Ms Le Pen called the low turnout “a civic disaster that deformed the electoral reality of the country, and produces a misleading vision of the current political forces”.
The result is a clear setback for Ms Le Pen’s National Rally, though it came in second place in most regions, according to early official results and polling agency projections. It is hoping to win control of a region for the first time to boost her decade-long effort to legitimise a party long seen as an anti-democratic, anti-Semitic pariah.
It had been riding high in pre-election polls and had steered campaign discourse toward its favoured subjects of policing and immigration – though both are issues handled by the central government and not regional councils. The party dominated the first round of the last regional elections in 2015, but collapsed in the run-off as parties and voters banded together against it.
The result is also a deep embarrassment for Mr Macron, whose young Republic on the Move party had hoped to establish a regional foothold for the first time but failed to excite voters.
Projections from three polling agencies show the conservative Republicans party, which currently runs seven of mainland France’s 13 regions, won the most overall votes on Sunday, at between 27-29%.
They were followed by the National Rally at 18-19%, then the Socialist Party and its allies, the Greens party, Mr Macron’s Republic on the Move and far-left France Unbowed. Early official results from each region reflected a similar breakdown.
Parties that win more than 10% of the vote advance to the run-off, which will determine the number of seats each party gets on regional councils.
Many polling stations stood largely empty as voting kicked off in schools and community centres from Marseille on the Mediterranean coast to Le Touquet on the English Channel. Those who did show up to vote had to stay masked and socially distanced and carry their own pens to sign voting registries.

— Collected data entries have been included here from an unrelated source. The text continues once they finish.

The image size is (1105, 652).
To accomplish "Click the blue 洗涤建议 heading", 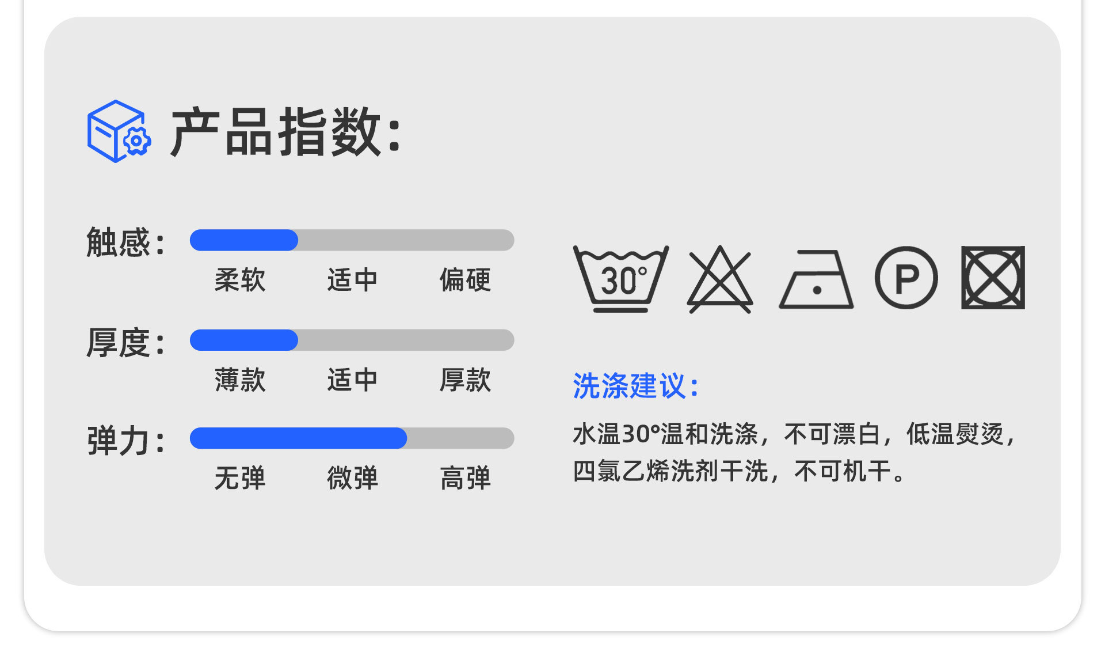I will pyautogui.click(x=635, y=386).
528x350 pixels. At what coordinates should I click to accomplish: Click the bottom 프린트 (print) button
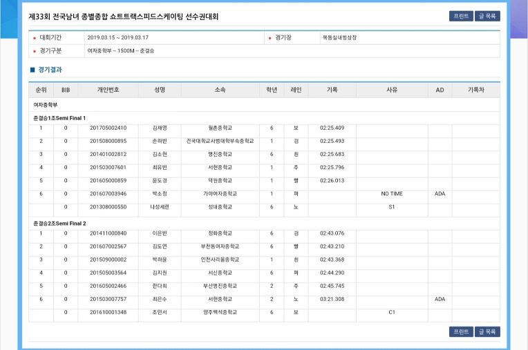(461, 332)
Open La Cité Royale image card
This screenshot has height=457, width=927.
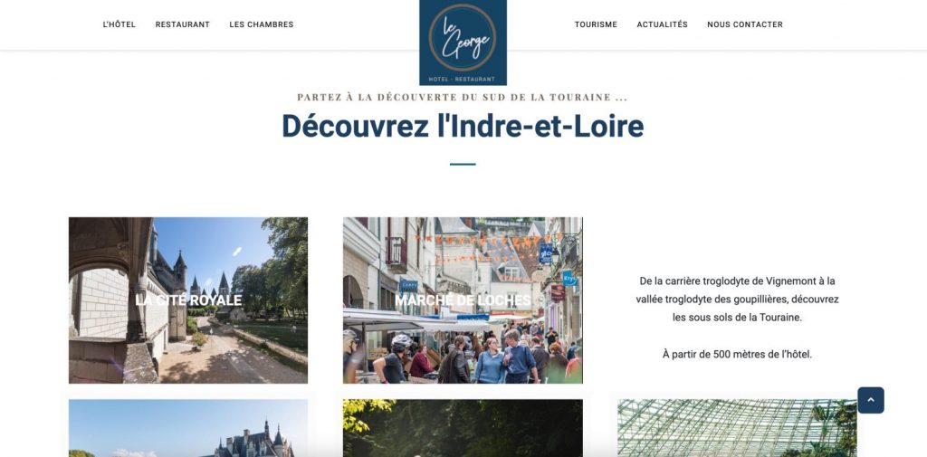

Mr Macron’s party did not exist the last time voters chose regional leaders in 2015. It is facing disillusionment with Mr Macron’s policies, including from rural voters who supported the yellow vest uprising against perceived economic injustice.
The virus played only a minor role in the voting. As infections have ebbed and vaccinations spread, the French government recently reopened restaurants, shops and travel possibilities. Beginning on Sunday, the prime minister scrapped an unpopular overnight coronavirus curfew, just in time for the election.